Lucas was a bully. But he had been her father’s choice and Regina had always done what her father had wanted her to do. Bertram Knowles, her father, whose oil company, with its platforms dotting the Santa Barbara coastline and stretching all the way to Huntington Beach, had sold his self-built business to Exxon Mobile for billions, retiring at the age of forty-two. He’d raised his only child as a princess, especially after her mother died when she was thirteen. At college she’d lived the protected life of a sorority girl, majoring in Romance Languages with vague thoughts of a career in international journalism or fashion advertising. She expected something to materialize through her father’s connections. But when she graduated, her father told her that it was time for her to marry; time to give him a grandchild.
She and Lucas had never had a child. Her doctors told her that she was fertile. Lucas refused to submit to an examination.Â
She signaled the waiter to bring her a second chardonnay.
“The man at the end of the bar would like to pay for your drink,” the tall Eurasian bartender said, nodding toward her left.
She looked down the bar. An early-thirties blonde-haired man smiled at her, then winked. He wasn’t bad looking, she thought, well dressed in a light blue sport coat, open-necked shirt, and dark slacks. He looked well built and younger than her. He could be a businessman or a golfer, topping off a day at the office or at the nearby country club with a drink before heading home, someone hoping for a little action to spice up a dreary life. He caught her eye then raised his glass in her direction. He was drinking what appeared to be whiskey. She smiled back but shook her head. “I’ll pay for my own,” she told the bartender, “but thank him.” She wasn’t about to be picked up in a bar, not this close to home, not by someone who winked at her. She shuddered.
Was it time to return home? If she drank many more glasses of wine, she might have difficulty driving, especially in this fog. She’d have one more drink. She downed the rest of her glass in one gulp, then signaled the bartender for another. The man at the end of the bar held up his glass and raised his eyebrows as if in question. She ignored him. Even a second glass of wine had not heightened his appeal.
She sipped the third glass more slowly. Maybe Lucas would have gone to bed. He often retired early when he’d had too many whiskeys, and she was sure that he’d kept drinking after she’d left. But now she needed to use the restroom. Better do it before heading home, she thought. She left her drink half finished and headed for the restroom at the back of the restaurant.
When she returned, she noticed that the man at the end of the bar had gone. She relaxed a little. He looked harmless, but his friendliness had made her uncomfortable.
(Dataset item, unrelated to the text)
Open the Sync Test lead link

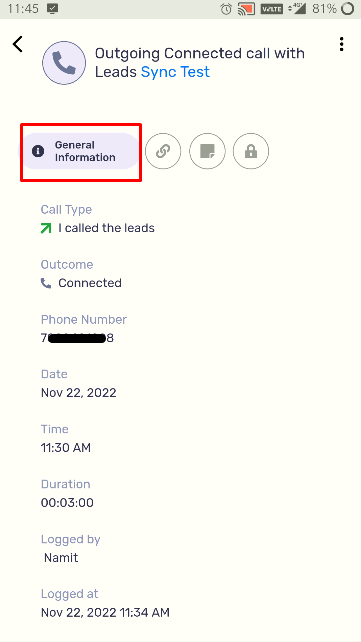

In the near blackness outside the restaurant, she fumbled with her key, almost dropping her purse. She hadn’t realized how drunk she was. Finally opening the car door, she sat behind the wheel and, with some unsteadiness in her aim, touched a finger to the starter button. The car purred to life, the lights blinking on automatically. She sat for a moment to steady her head. Was she really OK to drive? Startled by a sound behind her, she turned. She stiffened in terror at the face looming at her from the back seat, the hand raised in a closed fist. Before she could utter a cry, the fist slammed into her cheek, knocking her unconscious.
Her assailant climbed out of the car. He pulled the unconscious woman from the driver’s seat, then opened the back door and thrust her limp body onto the back seat. Closing the rear door, he got behind the wheel and backed away from the building and then headed out onto the fog-shrouded ribbon of the Pacific Coast Highway.